Double-decker bus drivers and tour operators have long been worried about low-hanging tree branches and electricity cables, saying that avoiding them can feel like “driving an obstacle course”.
“This is something that will be on your mind when you are driving. You think: God forbid I am not keeping a sharp lookout and a branch hits someone or something,” one driver said.
Sightseeing bus operators contacted yesterday told the Times of Malta Monday’s accident shocked them, describing it as a “worst nightmare scenario”.
One operator said a few years ago they had expressed their concerns to the authorities with regard to electricity cables handing from buildings.
“You can have a cable that is dislodged from its position and then hangs low from a building. Our buses are four metres high, just like a trailer. We have had incidents where trailers and even tourist buses pulled live electricity cables along with them. It can be extremely dangerous,” the operator said.
Asked whether any guidelines existed on how to navigate trees and other hazards on the road, operators said that when double-decker buses had been introduced to the island, some sort of guidelines had been drafted by the authorities.

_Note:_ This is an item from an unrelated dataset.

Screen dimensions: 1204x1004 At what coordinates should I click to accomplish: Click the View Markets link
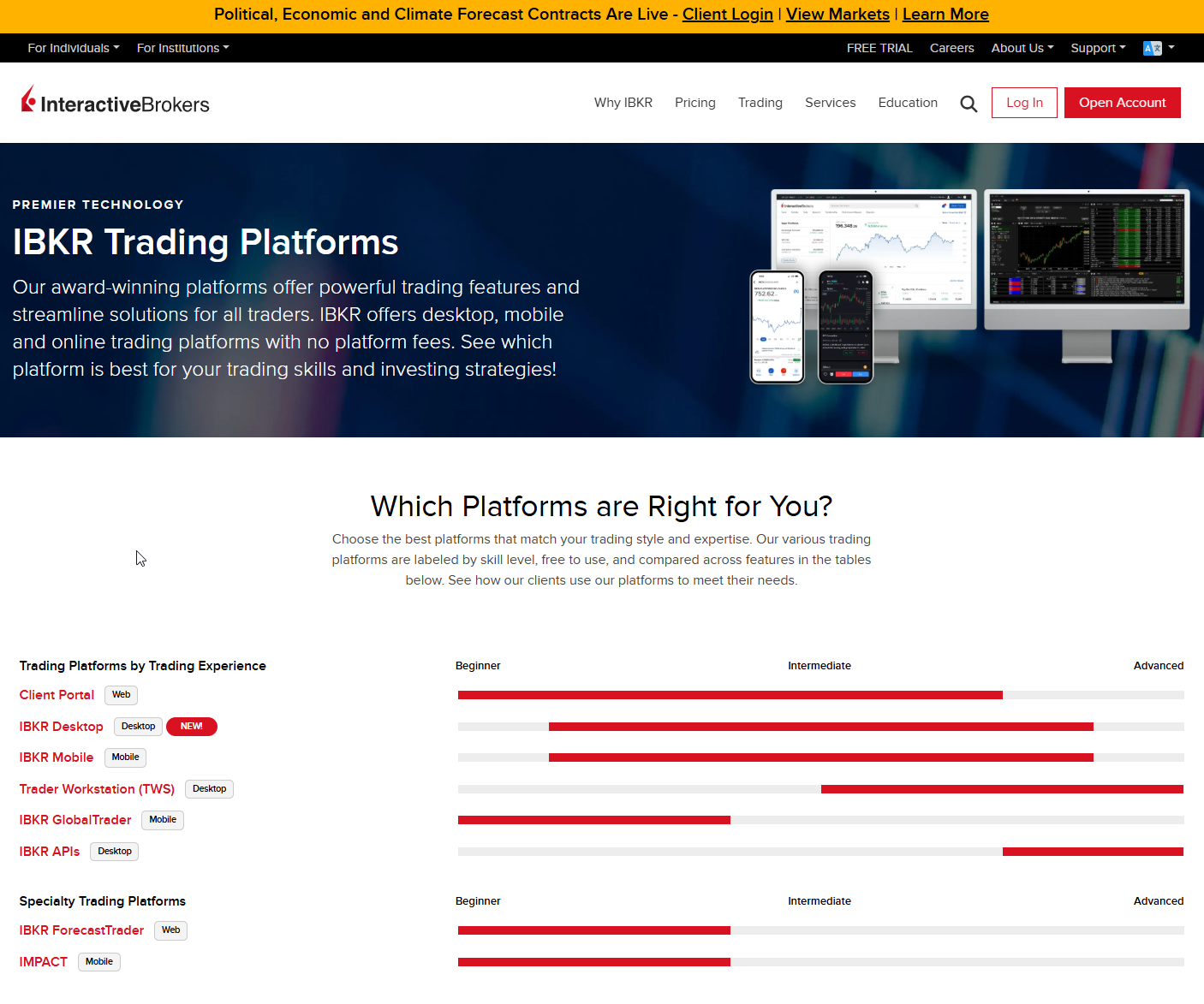(x=837, y=15)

“But when the buses changed and the companies brought in newer ones, most of these guidelines no longer remained applicable,” they said.

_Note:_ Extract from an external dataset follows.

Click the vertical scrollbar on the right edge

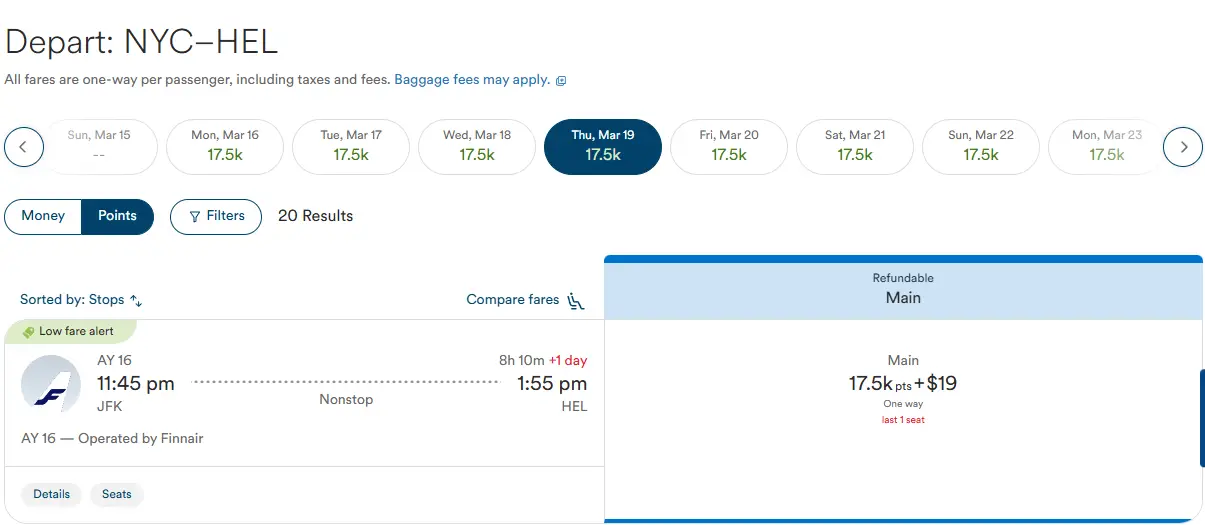tap(1201, 418)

At least one company said it organised internal training that included estimating the height and distance of obstacles on the road.
“This is also a part of obtaining the class of licence required to be able to drive such a bus. You should be able to make certain judgements,” a driver said, noting that one required the same class of licence to drive a double-decker bus or a coach.

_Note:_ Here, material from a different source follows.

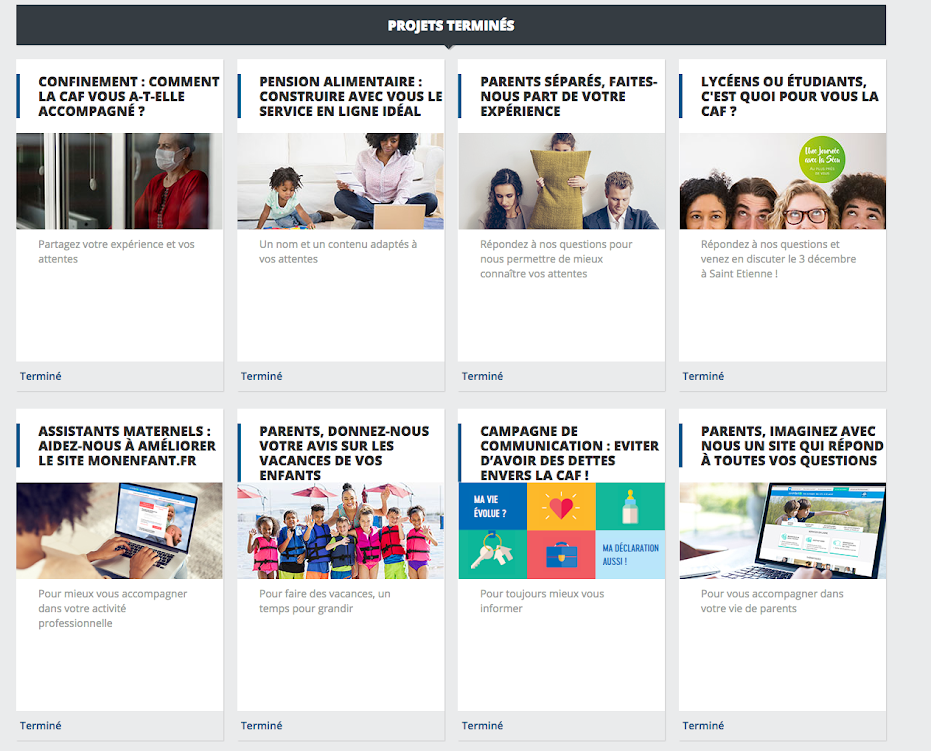
Task: Click the Pension alimentaire project title
Action: tap(349, 96)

An operator said that, every day, about a dozen double-decker buses went through the road where Monday’s accident happened.
“We all know there are trees there but when we keep a safe distance it is always fine,” a driver said, acknowledging that bad weather could result in especially low-hanging tree branches.
Coach drivers said it was time the authorities took stock of trees on the roads and took pruning seriously.
Asked about liability in accidents like this, the operator said “that is what insurance is for”.
He said companies like his paid millions of euros in insurance coverage to make sure they were covered when such mishaps occurred.
Did the driver’s young age, 24, make any difference? Young age did not worry operators. “You can have a 50-year-old driver making a mistake or losing his concentration. Believe me, age has nothing to do with it,” the operator said.